Home of my personal web page, resume

My life story: the sex and adventure parts

(well, okay, just the adventure parts)

I'm a white kid from a small town in Ohio. Nothing interesting or exciting happened in my life until March 26, 1976. On that day, early in the morning, after a night of interrupted sleep, the island that was to be my home for the next year appeared on the horizon from the deck of the copra boat that I was sharing with pigs and weary travelers. The island was Niuatoputapu or in English, the Sacred Land abounding in Sacred Coconut Trees. I was in the South Pacific Kingdom of Tonga, I spoke Tongan, and was about to become the only non-Tongan resident of one of the most remote islands in the world. You could walk around it in a day, there was no airport, and at best, the cargo boat stopped by once a month. I was an American Peace Corps Volunteer.

Is that interesting? If you think so, have a look at

The Fire Has Jumped.

The book is in many university libraries. In it are some of my pictures and interviews with residents of Niuatoputapu's sister island, Niua Fo'ou.

Six years later something else interesting happened. It was April 1, 1981. Early that morning I took a bus from Manila to the Philippines Refugee Processing Center on the Bataan Peninsula, just around the corner from Subic Bay. I didn't know it then, but I would spend most of the next six years working in or around refugee camps in Southeast Asia. I met all kinds of interesting people, including my good friend and five-years-later Hawaiian neighbor, Hongly Khuy, who posed with me in the above picture in 1982. These days Hongly is a fellow computer-nut with lots of links to Cambodia from his home page.

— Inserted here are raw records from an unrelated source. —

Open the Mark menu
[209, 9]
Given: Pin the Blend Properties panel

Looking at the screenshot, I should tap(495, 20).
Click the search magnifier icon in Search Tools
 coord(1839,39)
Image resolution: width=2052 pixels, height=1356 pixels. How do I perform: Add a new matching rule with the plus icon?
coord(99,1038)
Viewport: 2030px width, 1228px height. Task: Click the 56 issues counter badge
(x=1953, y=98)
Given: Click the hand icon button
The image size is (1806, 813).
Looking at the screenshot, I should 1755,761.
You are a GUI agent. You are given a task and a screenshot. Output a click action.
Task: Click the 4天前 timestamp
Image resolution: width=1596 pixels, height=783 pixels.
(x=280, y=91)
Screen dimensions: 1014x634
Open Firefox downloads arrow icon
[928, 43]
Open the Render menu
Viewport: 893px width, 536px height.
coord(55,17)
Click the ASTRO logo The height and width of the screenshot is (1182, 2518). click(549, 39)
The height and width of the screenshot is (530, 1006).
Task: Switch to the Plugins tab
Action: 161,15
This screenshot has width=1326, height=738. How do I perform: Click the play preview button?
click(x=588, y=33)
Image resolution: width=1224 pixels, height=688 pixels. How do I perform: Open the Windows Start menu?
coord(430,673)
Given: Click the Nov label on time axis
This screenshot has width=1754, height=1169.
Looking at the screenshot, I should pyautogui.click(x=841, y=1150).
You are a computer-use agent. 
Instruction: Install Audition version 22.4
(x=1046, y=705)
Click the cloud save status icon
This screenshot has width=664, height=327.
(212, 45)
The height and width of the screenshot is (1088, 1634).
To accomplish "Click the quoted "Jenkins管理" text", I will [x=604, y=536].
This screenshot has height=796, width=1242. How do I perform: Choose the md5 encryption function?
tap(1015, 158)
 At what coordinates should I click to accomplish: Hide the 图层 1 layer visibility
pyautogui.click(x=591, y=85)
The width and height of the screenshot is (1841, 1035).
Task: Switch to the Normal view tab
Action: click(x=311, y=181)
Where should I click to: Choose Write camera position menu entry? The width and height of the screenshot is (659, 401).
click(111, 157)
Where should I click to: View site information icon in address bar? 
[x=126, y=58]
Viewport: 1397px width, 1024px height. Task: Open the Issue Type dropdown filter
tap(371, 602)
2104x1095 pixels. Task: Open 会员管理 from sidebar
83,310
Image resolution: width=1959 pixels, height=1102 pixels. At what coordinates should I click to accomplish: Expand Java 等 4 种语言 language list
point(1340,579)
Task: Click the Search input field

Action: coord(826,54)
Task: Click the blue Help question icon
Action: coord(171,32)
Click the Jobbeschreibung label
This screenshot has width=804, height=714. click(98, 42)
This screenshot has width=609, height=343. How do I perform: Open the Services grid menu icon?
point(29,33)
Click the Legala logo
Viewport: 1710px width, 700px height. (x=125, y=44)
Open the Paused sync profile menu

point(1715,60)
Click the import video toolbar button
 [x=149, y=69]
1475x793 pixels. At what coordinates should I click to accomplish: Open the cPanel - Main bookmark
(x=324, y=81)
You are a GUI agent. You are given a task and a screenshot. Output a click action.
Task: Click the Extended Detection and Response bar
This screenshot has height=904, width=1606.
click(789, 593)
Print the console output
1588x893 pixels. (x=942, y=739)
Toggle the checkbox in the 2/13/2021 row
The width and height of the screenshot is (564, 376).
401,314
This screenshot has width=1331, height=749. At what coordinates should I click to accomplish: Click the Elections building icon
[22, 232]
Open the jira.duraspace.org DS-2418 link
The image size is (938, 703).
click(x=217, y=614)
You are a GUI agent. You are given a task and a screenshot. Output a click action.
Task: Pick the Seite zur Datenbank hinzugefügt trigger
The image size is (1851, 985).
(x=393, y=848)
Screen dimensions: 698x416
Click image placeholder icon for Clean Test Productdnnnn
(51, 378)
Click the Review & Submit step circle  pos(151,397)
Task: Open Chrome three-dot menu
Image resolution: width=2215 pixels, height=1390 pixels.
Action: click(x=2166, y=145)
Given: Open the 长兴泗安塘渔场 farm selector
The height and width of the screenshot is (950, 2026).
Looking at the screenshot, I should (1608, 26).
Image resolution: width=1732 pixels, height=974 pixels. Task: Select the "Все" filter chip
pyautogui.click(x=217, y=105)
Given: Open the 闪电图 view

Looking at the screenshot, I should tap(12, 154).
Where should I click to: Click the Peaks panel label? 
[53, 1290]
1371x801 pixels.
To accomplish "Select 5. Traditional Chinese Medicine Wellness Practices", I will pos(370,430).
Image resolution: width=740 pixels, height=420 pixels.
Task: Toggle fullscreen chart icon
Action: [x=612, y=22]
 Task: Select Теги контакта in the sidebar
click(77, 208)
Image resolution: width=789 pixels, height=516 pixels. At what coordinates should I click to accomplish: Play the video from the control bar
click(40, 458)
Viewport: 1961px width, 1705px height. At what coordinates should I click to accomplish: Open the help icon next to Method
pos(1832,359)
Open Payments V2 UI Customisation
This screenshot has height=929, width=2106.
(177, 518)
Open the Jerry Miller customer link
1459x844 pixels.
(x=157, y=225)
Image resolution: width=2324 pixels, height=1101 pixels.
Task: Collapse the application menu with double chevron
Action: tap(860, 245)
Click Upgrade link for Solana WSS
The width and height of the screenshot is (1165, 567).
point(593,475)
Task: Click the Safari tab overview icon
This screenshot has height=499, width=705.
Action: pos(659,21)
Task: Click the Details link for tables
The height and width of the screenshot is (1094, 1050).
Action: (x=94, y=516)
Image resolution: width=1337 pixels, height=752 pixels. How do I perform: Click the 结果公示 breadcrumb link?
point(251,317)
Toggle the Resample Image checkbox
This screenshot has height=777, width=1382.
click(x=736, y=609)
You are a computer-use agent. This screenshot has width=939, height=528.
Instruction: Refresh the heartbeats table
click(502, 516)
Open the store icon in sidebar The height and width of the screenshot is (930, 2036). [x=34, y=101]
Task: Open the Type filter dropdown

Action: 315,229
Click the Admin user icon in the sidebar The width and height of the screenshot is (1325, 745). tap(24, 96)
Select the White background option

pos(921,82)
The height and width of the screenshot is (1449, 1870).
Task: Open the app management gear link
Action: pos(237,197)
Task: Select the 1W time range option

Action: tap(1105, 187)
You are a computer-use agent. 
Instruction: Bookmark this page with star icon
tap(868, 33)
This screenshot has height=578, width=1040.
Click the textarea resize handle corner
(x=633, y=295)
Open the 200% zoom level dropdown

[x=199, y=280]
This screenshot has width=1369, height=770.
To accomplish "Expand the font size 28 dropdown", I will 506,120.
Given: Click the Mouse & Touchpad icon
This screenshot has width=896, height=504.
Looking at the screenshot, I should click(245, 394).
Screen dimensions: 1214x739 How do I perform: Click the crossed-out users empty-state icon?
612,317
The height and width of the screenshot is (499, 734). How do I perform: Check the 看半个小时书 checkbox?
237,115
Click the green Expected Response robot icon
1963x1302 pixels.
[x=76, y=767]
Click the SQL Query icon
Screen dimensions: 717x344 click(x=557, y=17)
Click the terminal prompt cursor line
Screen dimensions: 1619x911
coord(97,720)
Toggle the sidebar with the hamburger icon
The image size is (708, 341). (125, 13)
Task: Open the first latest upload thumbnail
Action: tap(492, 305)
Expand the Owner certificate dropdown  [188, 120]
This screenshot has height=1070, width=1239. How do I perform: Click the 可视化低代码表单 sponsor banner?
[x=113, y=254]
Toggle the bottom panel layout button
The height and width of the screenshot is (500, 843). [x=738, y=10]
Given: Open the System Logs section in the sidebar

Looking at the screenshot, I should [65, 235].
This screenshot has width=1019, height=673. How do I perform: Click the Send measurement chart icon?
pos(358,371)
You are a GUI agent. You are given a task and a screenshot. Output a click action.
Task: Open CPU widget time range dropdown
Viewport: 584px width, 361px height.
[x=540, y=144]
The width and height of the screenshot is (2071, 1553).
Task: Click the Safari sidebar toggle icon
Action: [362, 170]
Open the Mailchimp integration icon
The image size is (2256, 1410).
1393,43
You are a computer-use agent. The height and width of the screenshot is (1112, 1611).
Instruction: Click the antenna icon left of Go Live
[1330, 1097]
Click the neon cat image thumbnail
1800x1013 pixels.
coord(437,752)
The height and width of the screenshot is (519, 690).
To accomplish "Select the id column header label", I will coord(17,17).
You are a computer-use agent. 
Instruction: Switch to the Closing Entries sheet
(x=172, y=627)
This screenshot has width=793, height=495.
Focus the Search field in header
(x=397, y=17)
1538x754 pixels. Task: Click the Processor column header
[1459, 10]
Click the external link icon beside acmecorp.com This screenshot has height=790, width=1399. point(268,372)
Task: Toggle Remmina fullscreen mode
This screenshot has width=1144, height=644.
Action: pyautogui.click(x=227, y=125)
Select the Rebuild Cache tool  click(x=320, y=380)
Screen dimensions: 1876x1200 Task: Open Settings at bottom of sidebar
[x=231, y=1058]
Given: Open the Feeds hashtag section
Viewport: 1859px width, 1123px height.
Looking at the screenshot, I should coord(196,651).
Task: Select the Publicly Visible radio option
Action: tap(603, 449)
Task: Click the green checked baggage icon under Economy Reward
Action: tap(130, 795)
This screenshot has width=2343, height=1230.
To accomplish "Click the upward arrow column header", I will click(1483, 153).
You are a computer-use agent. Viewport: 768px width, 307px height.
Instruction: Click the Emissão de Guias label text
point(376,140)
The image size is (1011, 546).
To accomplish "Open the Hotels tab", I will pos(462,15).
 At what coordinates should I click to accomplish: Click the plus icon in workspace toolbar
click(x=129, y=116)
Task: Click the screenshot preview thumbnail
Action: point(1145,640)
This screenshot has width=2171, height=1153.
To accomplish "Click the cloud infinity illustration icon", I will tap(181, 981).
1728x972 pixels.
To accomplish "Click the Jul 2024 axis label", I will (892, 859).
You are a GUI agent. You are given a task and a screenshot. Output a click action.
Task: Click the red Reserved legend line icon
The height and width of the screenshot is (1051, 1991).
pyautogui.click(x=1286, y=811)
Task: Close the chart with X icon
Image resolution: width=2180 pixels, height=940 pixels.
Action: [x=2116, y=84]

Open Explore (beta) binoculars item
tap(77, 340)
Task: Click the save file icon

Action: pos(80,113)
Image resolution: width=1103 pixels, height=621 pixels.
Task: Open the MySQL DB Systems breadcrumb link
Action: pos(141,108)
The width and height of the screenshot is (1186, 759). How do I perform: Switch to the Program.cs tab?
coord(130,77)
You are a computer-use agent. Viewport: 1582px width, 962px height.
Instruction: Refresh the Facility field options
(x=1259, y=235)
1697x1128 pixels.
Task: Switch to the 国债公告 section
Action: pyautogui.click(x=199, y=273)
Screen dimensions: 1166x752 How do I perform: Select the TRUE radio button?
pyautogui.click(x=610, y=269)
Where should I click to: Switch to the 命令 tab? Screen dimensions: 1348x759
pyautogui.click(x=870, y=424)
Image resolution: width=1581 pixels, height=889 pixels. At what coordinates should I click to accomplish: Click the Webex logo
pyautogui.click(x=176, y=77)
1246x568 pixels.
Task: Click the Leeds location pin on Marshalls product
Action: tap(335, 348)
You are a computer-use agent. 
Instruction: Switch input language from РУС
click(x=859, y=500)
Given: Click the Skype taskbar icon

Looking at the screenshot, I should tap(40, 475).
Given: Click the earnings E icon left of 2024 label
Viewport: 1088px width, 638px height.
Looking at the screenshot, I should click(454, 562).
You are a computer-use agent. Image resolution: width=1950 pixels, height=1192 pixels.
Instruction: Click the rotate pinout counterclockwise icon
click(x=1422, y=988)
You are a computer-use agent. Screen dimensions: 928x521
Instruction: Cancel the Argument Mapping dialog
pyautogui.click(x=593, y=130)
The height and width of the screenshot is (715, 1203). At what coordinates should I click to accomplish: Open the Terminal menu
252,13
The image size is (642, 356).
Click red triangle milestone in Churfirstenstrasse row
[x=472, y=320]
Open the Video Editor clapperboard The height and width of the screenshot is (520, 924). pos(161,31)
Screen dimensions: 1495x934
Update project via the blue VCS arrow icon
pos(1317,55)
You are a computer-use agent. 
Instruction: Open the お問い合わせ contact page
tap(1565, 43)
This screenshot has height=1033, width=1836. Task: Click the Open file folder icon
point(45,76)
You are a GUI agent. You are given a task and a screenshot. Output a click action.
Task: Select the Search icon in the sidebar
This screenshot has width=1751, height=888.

In the refugee camps, Hongly and other refugees helped me write a book:

Writing Back

In 1985, it was published by the Experiment in International Living and World Education, with the US Department of State keeping the copyright, thank you very much. It is a book of the annotated letters that refugees living in the USA wrote to their friends and relatives in the refugee camps. It describes life in the USA from the refugee point of view.

Six years later another interesting thing happened. On March 22, 1992, I flew into Pochentong Airport outside of Phnom Penh to begin working as a Computer Specialist with the United Nations Transitional Authority in Cambodia, UNTAC. I stayed 16 months or until two months after the May '93 UN-run election. I was on the first UN helicopter flight to one of the most remote provinces in Cambodia, worked on the voter registration, made the ballot for the election, ran a polling station, and fell in love. Along the way I became a Major. Honest.

Naturally, I wrote a book about it:

Cambodia Interlude, Inside the United Nations' 1993 Election.

Then, if you want to read the sample chapters, help yourself. If it looks interesting, consider ordering yourself a copy through Amazon-dot-com.

When I left Cambodia, I went back to Thailand and wrote the Cambodia book. A friend of mine knew Thailand's leading female writer, Sujinda Kanyatalongot. She translated one chapter of my book into Thai and published it in a Bangkok magazine.

Eventually, I got tired of renewing my visa every three months in Thailand. So I decided to study desktop publishing in Eugene, Oregon. There I studied some of the finer points of graphics and design. One of my projects was to create a business card using a 3D graphics program.

From Oregon I moved to Hawaii, where I had gone to graduate school. There I taught computer applications at local universities from 1996 through the spring of 1999. I liked Hawaii, but when the Asian economic crisis hit Hawaii and my beloved university, Hawaii Pacific University, could no longer give me enough classes to allow me to eke out a living, it was time to leave.

In the summer of 1999 I went back to Laos and helped the people who blow up bombs left over from the Vietnam war for a living. I've written a story with pictures about it.

As the new millenium began in 2000, I started yet another career, this time as a digital film maker in Southeast Asia. You can read about it in the FAQ section of my other home page, thomasriddle.net

Before I became a computer applications teacher, a consultant, and movie maker, I had all kinds of jobs: English and science teacher, curriculum developer, teacher supervisor, teacher trainer, database designer, data entry supervisor, WordPerfect teacher, graphics designer, writer, and in-house computer consultant. If you like resumes, check out mine. Deadlines and living in remote places have never fazed me much. If anyone asks, I'm a certified desktop publisher, I've studied digital film making in San Francisco, have a Master's Degree in Anthropology from the University of Hawaii at Manoa, and I was once a certified High School English teacher. I've written a thing or two as well.

Okay, that's it. For a white kid from Ohio, life's been okay so far. After I get a high-paying job, if I can find someone who can stand to hear my stories ten million times, I'll get married and make another home page. Until then, don't worry, be happy. Life is short.